I płyną w świat wizerunki, parametry i indeksy. Płyną wiadomości, zdjęcia i komentarze: „lubię to”, „i like it”, „we love you”…
                A głęboko w tle ledwo daje się słyszeć szept.
                „Nie wiem, co mam zrobić, żeby być zauważonym, ale proszę – kochajcie mnie…”
                „Nie potrafię nic, co byłoby komuś do czegoś potrzebne, ale chciałbym, żebyście mnie kochali.”
                „Nie wierzę, że czymkolwiek mógłbym komukolwiek zaimponować, a tak bardzo chciałbym być kochany…”
                „Jestem ‘inny’, to moja wina, nie zasługuję na to, żeby mnie kochać.”
                „Nienawidzę was, bo nie kochacie mnie…”
I przybywa nagrobków z dramatycznie krótkim odstępem między datami narodzin i śmierci.
               
VII
                Systemy posiadają bowiem jeszcze jeden mechanizm zabezpieczający: poczucie winy. Używam tych słów w trochę innym znaczeniu niż potoczne i oznaczają tu wypaczenie odpowiedzialności, które cementuje system. Bo poczucie odpowiedzialności wynika ze świadomości własnych możliwości i braków, ze zrozumienia skutków własnych decyzji – również błędnych, opiera się na faktach, czyli prawdzie o człowieku. Poczucie winy jest uproszczeniem, stanem wynikającym z niespełniania zewnętrznych oczekiwań, opiera się na ocenach, czyli odniesieniu do jakichś kryteriów – fragmentu rzeczywistości, prawdy niepełnej.

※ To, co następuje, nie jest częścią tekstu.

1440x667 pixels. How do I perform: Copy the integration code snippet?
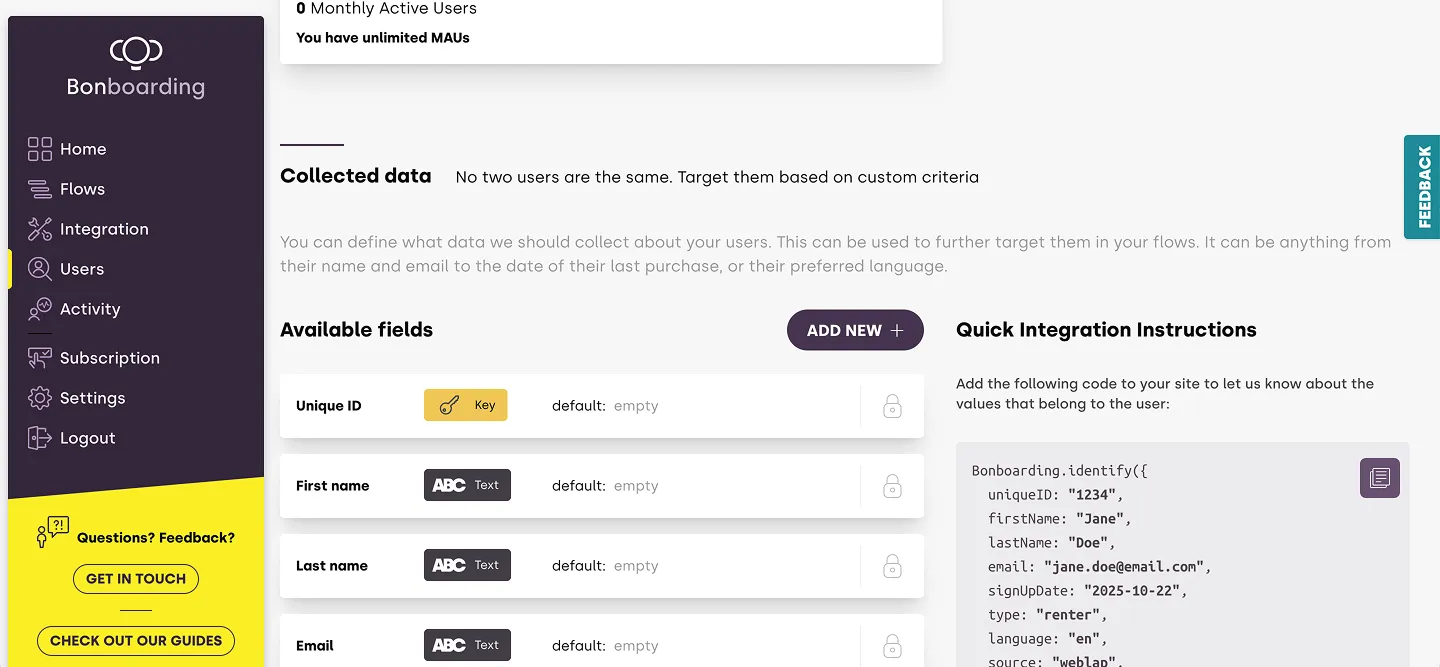pyautogui.click(x=1379, y=477)
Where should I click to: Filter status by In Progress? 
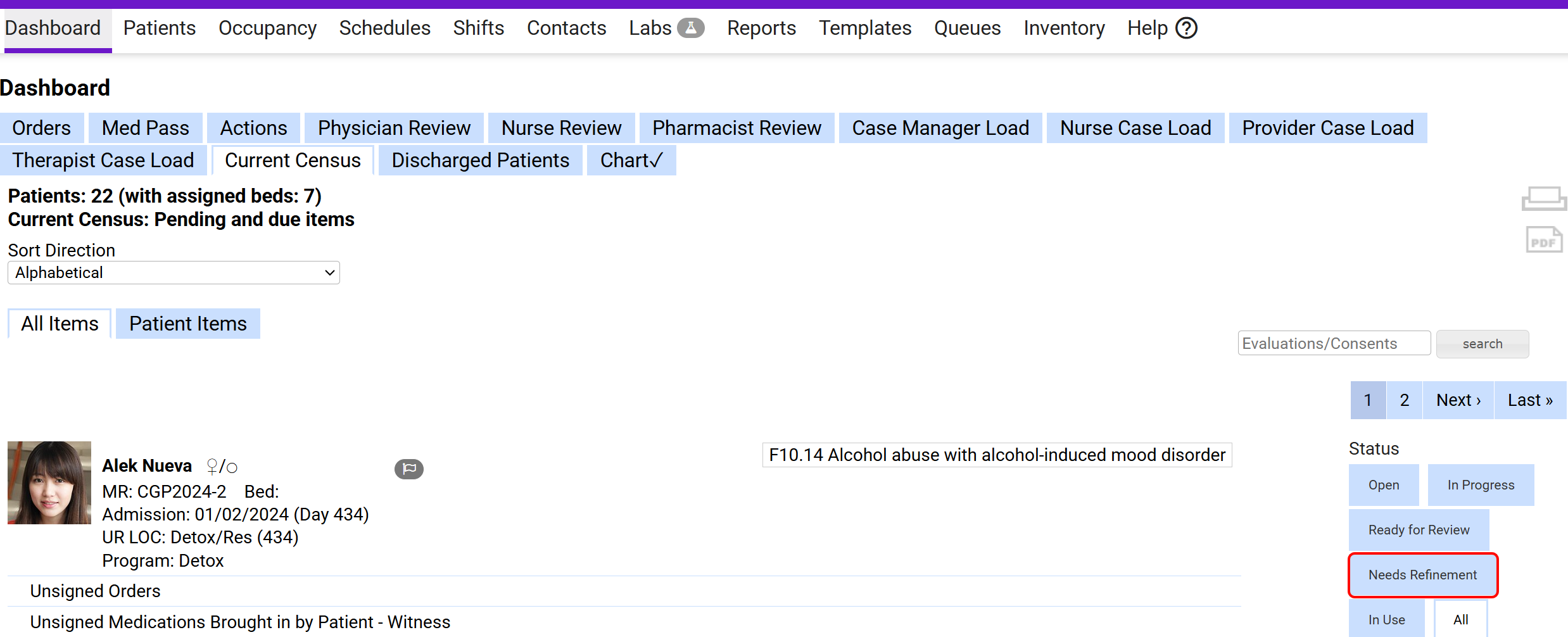pos(1481,485)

Poczucie odpowiedzialności za rzeczy, które się zrobiło albo których się zaniedbało, może ciążyć do końca życia, pozostawiając możliwość próby zadośćuczynienia lub przynajmniej unikania tych samych błędów. Poczucie winy nie ma w sobie nic, co motywowałoby do działania. Chyba że do spełnienia oczekiwań systemu kosztem własnej indywidualności:

„Czyli pytasz, jak zmanipulować ludzi poprzez kampanię reklamową? Poprzez poczucie winy. Spraw, żeby odbiorca poczuł się winny, i masz go w garści”[13]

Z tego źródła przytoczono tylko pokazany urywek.